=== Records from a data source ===
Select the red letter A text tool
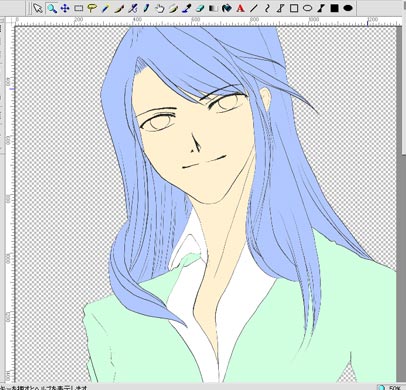click(x=240, y=8)
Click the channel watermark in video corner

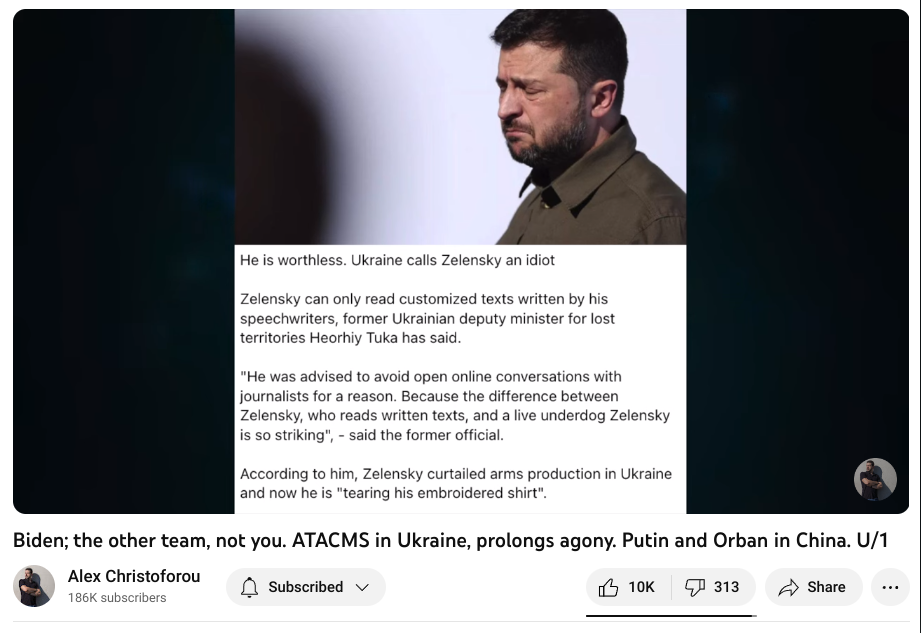875,479
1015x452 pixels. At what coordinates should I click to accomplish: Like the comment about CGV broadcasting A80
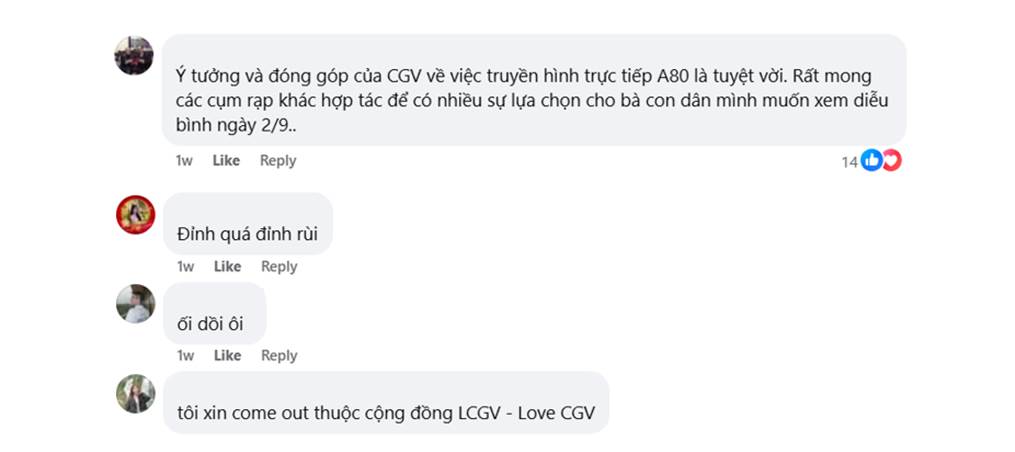coord(226,161)
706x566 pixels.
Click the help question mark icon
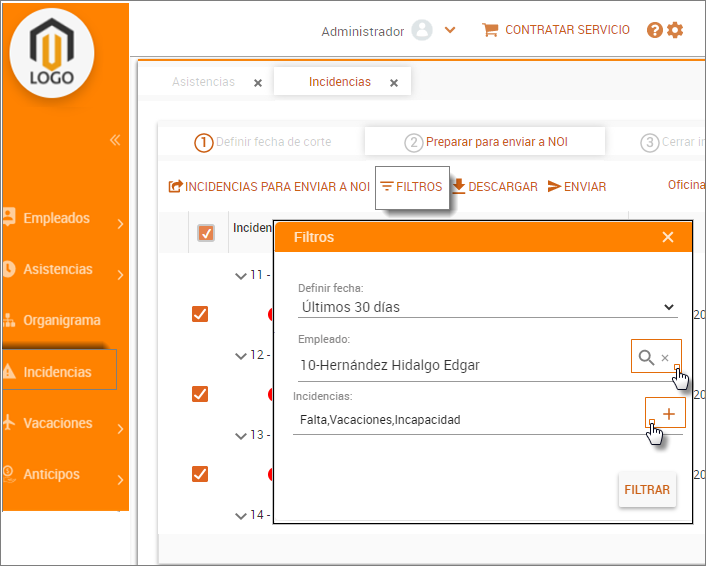coord(655,30)
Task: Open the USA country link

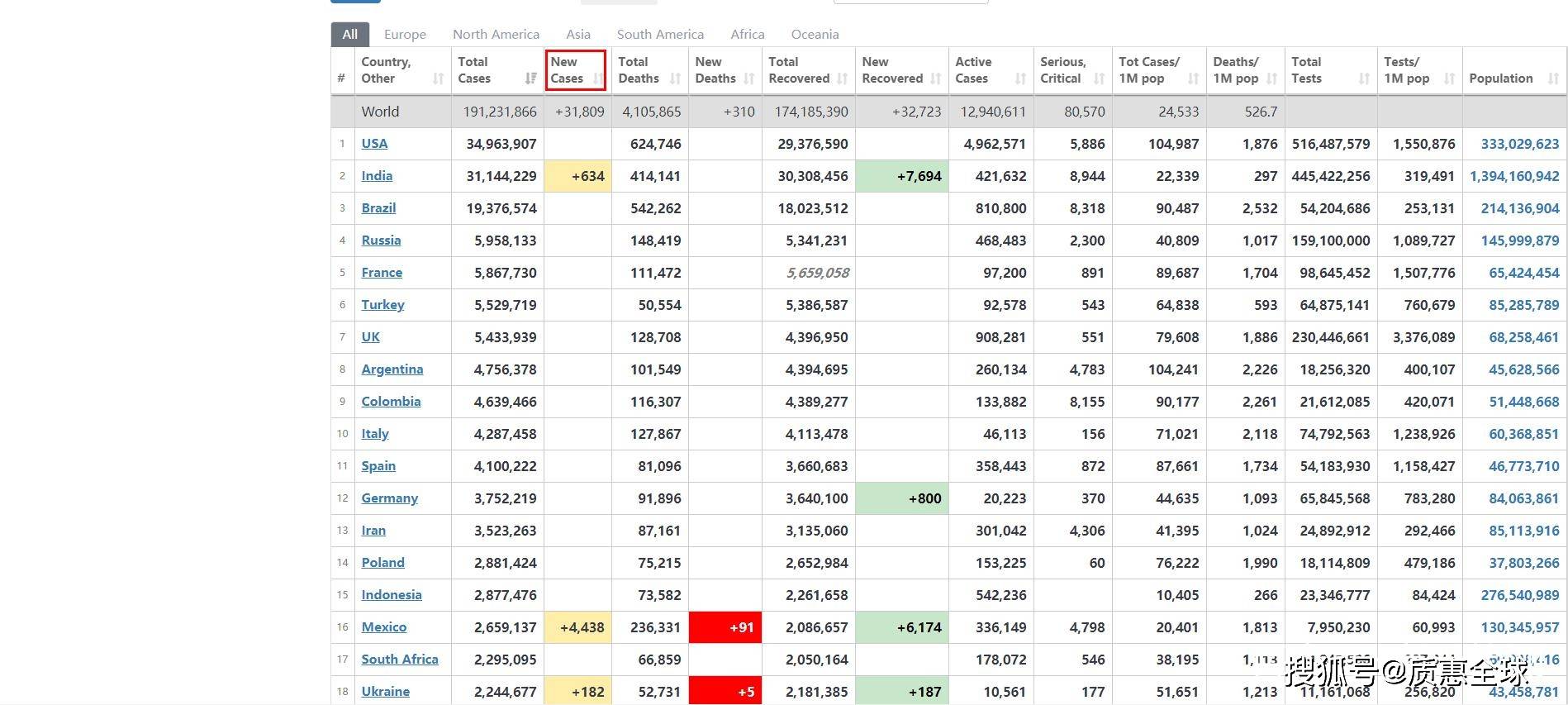Action: point(374,144)
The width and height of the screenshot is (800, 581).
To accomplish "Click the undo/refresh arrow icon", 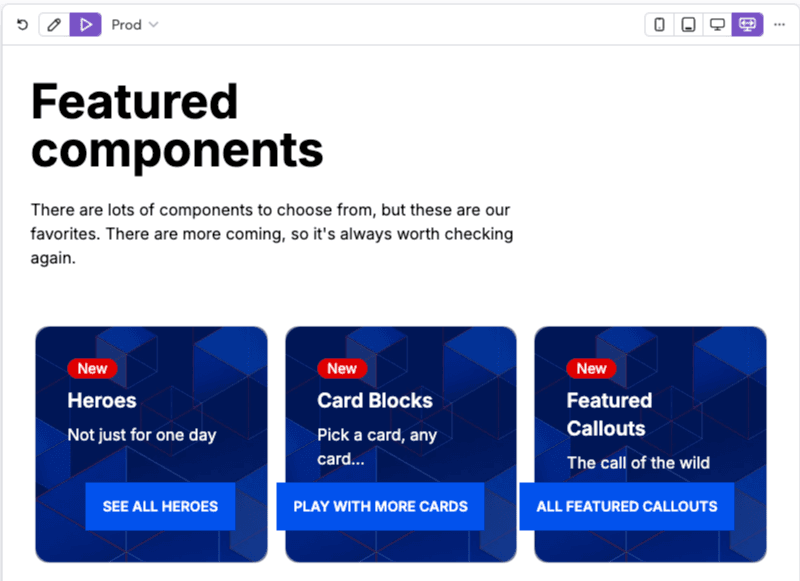I will 22,24.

=== Task to carry out ===
Copy exactly, without pictures, the lines above from the one with "Click the channel watermark in video corner" down to the one with "The width and", inclusive.

=== Exercise result ===
Click the channel watermark in video corner

875,479
1015x452 pixels. At what coordinates should I click to accomplish: Like the comment about CGV broadcasting A80
coord(226,161)
706x566 pixels.
Click the help question mark icon
coord(655,30)
Task: Open the USA country link

Action: point(374,144)
The width and height of the screenshot is (800, 581).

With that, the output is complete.